A quick check of the news from Earth didn’t offer any prolonged entertainment. All the same, old stories were percolating through the news agencies. China continued to ignore edicts from the U.S and Brazilian-dominated world government. It had resumed pressuring India to relinquish its neutrality and join its Asian political bloc. The Brazilians threatened to alter their trade laws if the United States wouldn’t lower the cost of its industrial robot exports.

Chris opened some of his work accounts and checked up on things here and there. He couldn’t bring himself to get deeply involved in anything. He had to work from the data cache on the plane since the communication delay between Earth and the plane had grown to several minutes. Besides, he felt as if it would ruin his flight. After all, wasn’t he supposed to be taking it easy at last? This trip served as his victory lap for all the hard work. But he found it hard to remember what people did while they weren’t working.

From what the manual intimated, he’d need to concentrate and focus fully if he wanted to impress Alec and the other leaders of VG. From what Jack and Vic told him, his handling of the strange base rituals could affect his career. It didn’t sound much like a vacation at all.

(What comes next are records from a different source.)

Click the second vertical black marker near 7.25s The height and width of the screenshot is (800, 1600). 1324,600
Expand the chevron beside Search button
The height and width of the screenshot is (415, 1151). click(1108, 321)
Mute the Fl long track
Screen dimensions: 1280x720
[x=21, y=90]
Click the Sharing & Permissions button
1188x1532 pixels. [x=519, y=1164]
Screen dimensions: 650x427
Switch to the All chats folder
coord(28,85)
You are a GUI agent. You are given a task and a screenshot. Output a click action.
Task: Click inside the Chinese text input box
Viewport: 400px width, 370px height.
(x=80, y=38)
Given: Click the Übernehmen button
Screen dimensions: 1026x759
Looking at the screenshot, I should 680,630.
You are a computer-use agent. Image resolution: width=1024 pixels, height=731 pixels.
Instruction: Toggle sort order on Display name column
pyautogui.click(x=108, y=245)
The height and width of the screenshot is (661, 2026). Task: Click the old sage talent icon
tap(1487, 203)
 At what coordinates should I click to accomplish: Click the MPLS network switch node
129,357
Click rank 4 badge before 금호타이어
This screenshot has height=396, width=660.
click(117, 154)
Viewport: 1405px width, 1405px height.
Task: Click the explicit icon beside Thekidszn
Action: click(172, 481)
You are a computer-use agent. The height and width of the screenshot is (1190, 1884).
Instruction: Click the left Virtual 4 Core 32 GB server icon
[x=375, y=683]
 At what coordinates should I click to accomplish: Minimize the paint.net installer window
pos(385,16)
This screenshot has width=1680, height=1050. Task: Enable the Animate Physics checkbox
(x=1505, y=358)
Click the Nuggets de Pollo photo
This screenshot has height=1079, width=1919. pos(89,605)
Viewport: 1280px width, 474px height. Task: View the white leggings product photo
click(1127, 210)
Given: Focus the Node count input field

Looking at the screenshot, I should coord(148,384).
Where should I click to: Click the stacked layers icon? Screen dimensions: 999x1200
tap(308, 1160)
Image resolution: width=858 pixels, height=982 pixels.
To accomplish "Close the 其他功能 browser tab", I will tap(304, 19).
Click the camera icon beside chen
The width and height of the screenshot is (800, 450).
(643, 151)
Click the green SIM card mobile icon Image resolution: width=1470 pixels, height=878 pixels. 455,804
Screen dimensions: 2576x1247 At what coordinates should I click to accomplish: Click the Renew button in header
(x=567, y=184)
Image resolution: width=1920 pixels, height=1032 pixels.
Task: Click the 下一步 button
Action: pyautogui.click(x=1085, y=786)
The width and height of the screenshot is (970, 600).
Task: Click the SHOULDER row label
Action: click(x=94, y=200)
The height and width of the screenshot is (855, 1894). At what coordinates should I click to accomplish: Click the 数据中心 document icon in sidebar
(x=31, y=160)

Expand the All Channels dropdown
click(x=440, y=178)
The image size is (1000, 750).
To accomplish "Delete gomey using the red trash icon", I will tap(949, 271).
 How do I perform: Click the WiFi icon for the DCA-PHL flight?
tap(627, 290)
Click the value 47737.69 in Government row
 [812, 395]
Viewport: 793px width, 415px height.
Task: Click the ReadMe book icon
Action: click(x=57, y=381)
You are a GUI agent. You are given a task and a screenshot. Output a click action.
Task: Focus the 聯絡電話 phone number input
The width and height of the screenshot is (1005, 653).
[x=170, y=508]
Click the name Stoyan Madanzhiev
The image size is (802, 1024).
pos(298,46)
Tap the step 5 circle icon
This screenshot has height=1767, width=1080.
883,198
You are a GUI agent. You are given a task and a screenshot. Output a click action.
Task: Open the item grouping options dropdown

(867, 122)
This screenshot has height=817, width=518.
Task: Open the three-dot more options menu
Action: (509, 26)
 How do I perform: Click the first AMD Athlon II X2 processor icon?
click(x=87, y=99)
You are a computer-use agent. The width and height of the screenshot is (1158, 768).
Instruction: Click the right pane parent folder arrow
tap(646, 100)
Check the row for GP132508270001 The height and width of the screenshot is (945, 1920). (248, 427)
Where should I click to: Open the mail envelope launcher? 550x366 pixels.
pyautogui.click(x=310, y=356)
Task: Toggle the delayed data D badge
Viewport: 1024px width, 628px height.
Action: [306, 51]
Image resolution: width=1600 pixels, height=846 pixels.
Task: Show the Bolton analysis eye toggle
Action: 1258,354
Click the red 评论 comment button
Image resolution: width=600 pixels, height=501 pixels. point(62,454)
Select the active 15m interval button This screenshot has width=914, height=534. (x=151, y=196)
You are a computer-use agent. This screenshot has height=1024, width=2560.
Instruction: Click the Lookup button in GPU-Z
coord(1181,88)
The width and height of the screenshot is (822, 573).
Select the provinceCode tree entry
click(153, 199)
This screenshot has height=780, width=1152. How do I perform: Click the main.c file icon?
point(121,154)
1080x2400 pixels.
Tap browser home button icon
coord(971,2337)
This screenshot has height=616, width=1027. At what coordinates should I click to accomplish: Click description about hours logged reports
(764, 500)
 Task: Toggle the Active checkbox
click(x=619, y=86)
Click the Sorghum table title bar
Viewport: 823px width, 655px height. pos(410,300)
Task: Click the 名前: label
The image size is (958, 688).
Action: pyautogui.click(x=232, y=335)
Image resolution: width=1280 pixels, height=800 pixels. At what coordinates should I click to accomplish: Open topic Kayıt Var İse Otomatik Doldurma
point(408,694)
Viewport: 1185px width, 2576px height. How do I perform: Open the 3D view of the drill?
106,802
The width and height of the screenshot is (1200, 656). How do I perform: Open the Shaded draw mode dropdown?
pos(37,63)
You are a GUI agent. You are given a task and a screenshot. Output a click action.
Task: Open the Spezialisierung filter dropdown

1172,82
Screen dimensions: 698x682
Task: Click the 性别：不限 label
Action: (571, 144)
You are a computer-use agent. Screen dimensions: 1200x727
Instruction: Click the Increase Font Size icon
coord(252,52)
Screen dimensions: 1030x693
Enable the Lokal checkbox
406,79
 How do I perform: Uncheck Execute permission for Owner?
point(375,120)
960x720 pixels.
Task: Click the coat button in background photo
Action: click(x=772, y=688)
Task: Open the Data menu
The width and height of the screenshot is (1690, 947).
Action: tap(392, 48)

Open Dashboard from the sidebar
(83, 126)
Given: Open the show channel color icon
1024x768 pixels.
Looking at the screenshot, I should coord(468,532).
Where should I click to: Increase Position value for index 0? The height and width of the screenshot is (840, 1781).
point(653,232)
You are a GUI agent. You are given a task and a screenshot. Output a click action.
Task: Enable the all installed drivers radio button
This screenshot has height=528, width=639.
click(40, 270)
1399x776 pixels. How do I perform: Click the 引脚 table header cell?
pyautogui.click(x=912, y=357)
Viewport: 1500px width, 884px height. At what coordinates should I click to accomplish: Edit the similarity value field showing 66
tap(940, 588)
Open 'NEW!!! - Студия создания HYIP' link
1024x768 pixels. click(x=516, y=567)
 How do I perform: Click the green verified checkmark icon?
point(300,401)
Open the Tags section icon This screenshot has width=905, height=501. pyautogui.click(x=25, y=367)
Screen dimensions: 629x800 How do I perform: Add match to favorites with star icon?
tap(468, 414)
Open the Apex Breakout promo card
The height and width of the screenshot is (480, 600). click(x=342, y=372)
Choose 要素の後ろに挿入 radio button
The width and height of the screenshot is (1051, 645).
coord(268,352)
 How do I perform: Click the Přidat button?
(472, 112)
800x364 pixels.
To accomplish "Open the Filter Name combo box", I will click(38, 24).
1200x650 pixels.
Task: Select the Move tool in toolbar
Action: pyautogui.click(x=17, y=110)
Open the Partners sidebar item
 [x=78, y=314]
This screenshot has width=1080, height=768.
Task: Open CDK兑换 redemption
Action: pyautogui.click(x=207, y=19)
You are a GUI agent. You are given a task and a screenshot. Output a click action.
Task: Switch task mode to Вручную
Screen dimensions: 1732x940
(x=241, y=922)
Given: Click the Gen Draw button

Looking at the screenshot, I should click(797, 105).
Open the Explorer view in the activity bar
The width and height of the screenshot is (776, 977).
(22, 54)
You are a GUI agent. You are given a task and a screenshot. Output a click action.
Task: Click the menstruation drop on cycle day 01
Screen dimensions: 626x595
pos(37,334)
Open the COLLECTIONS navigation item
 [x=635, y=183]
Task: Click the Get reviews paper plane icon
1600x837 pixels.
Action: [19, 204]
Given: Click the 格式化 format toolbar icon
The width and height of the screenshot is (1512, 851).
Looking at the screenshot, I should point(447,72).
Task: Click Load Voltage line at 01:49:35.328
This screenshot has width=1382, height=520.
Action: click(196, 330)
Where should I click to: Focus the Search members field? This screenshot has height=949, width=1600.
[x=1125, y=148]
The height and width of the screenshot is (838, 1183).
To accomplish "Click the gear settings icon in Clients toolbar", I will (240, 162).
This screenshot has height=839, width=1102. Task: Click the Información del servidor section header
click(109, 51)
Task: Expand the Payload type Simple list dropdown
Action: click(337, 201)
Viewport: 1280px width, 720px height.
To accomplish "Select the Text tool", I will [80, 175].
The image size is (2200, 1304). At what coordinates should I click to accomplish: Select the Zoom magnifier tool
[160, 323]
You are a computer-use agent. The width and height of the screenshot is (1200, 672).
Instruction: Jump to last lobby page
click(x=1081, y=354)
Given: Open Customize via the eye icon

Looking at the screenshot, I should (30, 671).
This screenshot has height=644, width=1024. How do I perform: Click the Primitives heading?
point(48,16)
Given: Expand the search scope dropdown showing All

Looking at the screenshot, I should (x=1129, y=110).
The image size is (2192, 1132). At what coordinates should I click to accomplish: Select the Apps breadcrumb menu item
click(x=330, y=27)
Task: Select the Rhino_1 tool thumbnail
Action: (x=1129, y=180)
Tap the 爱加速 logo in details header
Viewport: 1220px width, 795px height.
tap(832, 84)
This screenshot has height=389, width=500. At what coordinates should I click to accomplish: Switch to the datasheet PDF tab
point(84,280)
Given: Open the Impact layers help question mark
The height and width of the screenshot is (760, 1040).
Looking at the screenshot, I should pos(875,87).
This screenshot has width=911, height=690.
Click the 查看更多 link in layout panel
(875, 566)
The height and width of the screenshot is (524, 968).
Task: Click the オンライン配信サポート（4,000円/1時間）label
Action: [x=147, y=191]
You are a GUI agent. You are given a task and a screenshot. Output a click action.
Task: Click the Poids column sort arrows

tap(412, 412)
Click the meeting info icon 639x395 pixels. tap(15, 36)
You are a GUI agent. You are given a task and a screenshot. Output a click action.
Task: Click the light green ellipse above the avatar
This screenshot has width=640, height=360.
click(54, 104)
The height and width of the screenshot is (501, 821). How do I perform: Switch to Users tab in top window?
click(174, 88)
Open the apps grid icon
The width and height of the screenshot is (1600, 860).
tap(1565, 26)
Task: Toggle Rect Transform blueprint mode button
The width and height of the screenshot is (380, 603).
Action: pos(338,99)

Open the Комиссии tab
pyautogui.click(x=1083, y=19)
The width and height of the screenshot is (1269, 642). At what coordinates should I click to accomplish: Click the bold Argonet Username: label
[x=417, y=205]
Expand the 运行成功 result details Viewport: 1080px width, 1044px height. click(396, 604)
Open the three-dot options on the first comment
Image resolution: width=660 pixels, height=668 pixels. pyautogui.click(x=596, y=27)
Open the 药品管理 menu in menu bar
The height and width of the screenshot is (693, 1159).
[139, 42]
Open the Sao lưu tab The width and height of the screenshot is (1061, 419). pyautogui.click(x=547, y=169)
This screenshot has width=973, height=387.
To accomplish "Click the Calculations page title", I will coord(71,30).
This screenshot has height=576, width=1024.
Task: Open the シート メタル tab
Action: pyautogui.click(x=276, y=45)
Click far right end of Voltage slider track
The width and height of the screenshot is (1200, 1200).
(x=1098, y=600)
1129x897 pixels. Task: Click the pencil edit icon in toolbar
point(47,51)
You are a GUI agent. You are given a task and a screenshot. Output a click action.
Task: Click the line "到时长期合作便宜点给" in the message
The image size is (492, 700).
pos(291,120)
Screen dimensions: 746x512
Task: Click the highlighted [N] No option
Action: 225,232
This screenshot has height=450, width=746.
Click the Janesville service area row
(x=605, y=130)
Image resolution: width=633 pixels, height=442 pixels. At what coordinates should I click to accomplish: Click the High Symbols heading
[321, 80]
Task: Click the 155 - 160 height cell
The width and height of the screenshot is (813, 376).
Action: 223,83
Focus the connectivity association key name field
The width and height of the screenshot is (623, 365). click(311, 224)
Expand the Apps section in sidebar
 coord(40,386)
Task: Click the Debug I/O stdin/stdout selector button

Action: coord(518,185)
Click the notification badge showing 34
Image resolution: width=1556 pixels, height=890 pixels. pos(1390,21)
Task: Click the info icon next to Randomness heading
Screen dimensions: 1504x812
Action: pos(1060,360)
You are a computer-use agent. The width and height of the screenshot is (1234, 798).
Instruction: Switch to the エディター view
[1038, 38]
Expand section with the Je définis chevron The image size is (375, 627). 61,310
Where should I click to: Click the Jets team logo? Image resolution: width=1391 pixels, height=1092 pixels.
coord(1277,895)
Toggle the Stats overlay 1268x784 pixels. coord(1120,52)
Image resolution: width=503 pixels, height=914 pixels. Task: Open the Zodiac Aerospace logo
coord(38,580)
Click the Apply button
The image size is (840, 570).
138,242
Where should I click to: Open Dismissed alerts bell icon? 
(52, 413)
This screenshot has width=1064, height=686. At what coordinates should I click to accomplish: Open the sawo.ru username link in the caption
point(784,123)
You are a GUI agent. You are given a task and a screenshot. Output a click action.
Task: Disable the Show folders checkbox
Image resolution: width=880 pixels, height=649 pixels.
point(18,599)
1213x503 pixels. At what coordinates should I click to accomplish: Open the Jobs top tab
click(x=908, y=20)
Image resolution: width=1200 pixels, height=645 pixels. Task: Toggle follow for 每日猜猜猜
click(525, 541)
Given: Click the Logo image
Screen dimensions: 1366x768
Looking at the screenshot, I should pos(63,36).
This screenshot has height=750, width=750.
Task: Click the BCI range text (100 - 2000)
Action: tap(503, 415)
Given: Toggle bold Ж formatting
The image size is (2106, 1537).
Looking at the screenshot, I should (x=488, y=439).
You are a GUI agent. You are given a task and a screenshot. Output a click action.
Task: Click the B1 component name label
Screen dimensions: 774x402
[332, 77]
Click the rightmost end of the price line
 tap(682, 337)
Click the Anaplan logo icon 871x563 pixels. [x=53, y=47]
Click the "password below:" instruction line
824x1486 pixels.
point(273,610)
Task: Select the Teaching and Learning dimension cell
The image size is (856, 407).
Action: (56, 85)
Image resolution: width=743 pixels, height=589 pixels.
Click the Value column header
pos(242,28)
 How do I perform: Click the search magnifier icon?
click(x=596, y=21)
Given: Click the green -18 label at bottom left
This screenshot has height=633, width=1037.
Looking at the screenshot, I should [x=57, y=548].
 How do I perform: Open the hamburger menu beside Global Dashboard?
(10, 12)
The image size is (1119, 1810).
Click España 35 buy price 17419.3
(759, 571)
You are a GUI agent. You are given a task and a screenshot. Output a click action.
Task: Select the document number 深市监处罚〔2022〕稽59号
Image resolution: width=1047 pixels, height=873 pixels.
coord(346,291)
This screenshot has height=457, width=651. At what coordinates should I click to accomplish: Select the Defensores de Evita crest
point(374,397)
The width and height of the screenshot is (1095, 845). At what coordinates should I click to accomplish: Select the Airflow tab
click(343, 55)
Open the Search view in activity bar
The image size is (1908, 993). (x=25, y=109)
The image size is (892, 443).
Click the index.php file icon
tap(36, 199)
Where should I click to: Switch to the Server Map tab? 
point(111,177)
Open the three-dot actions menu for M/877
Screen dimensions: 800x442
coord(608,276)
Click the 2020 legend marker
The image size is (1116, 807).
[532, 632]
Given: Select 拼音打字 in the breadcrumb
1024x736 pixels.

During the rest of the voyage, he agonized over the manual and caught fragments of entertainment videos piped into his link from the VG-licensed archives. He avoided logging any VR time even though it seemed that he had little else to accomplish. He thought it would look out of place: a promising young exec chosen for his intelligence and work ethic, logging fantasy time even as he headed for Synchronicity.

“We would like to remind you that no pictures of Synchronicity may be committed to link memory,” a voice said through his link. “You are required to submit to link memory audit before leaving the base. Any contraband information about the base such as cached maps or point-of-view captures will be erased. Thank you.”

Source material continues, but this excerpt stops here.